BGR-34 isn’t the first herbal drug to treat diabetes but it is the first scientifically approved and clinically tested drug.
But endocrinologists are doubtful.
There is no data on the long-term side-effects of these medicines. Herbal medicines have heavy metals in them. It hasn’t been peer reviewed, we have no idea how it acts on the human body, what its contents are and what is it doing to the pancreas.Dr Yajnik, Endocrinologist
India is the diabetes capital of the world. Allopathic diabetes medicines cost over an average of Rs 80 a day.

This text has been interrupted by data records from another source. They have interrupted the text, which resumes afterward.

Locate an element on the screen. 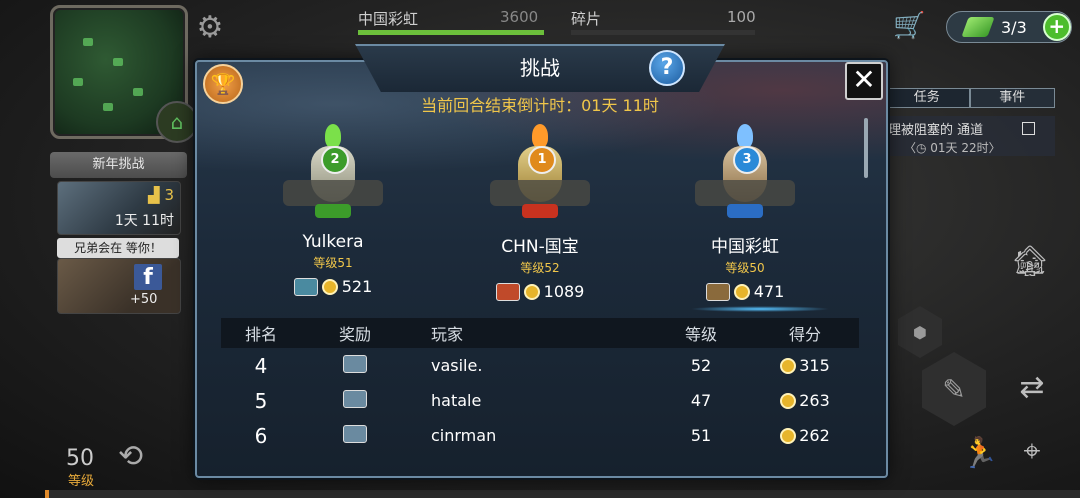 Image resolution: width=1080 pixels, height=498 pixels. header-score: 得分 is located at coordinates (804, 334).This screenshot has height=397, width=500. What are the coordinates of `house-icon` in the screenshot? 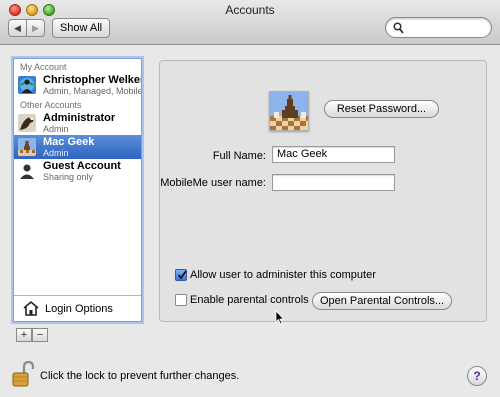 It's located at (31, 308).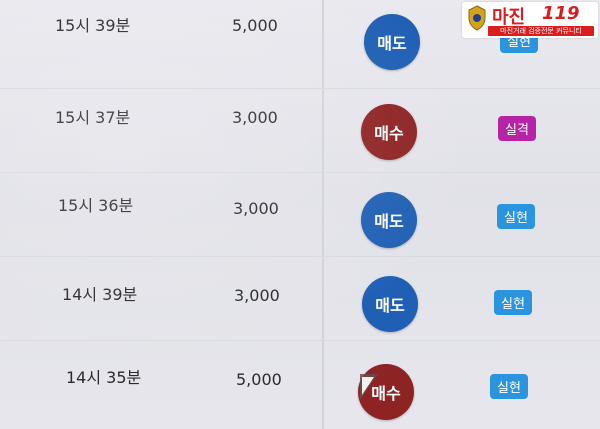  I want to click on watermark-number: 119, so click(561, 14).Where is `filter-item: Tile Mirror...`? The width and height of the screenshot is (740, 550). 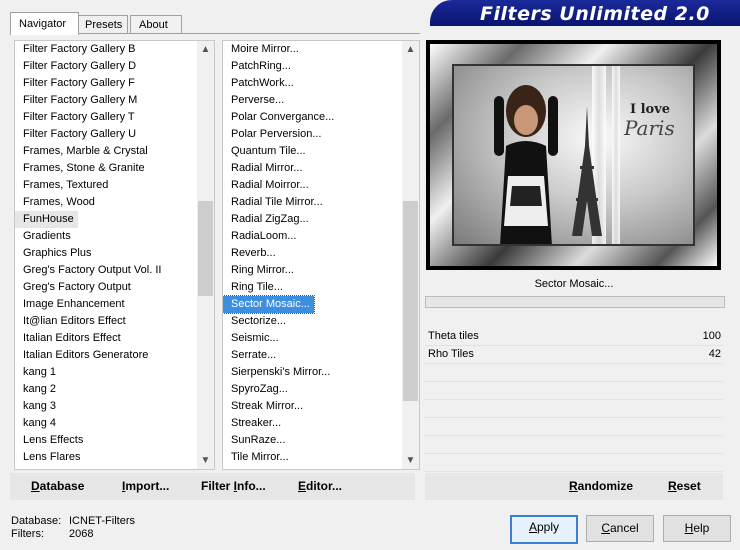 filter-item: Tile Mirror... is located at coordinates (278, 458).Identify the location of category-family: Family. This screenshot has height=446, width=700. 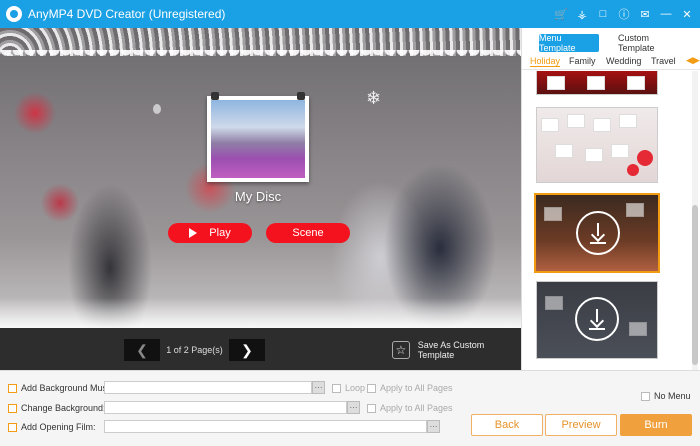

The 65 million diabetics in India aren’t necessarily too skeptical or gullible about the demarcation in medicine. As long as a medicine works, will we worry that it hasn’t been cooked in a lab?
In the August editorial of medical journal JAMA, its editors wrote: “There is no alternative medicine. There is only scientifically proven, evidence-based medicine or unproven medicine, for which the data is yet to be established”.
And after this CSIR feat, I would say, there is no conventional medicine.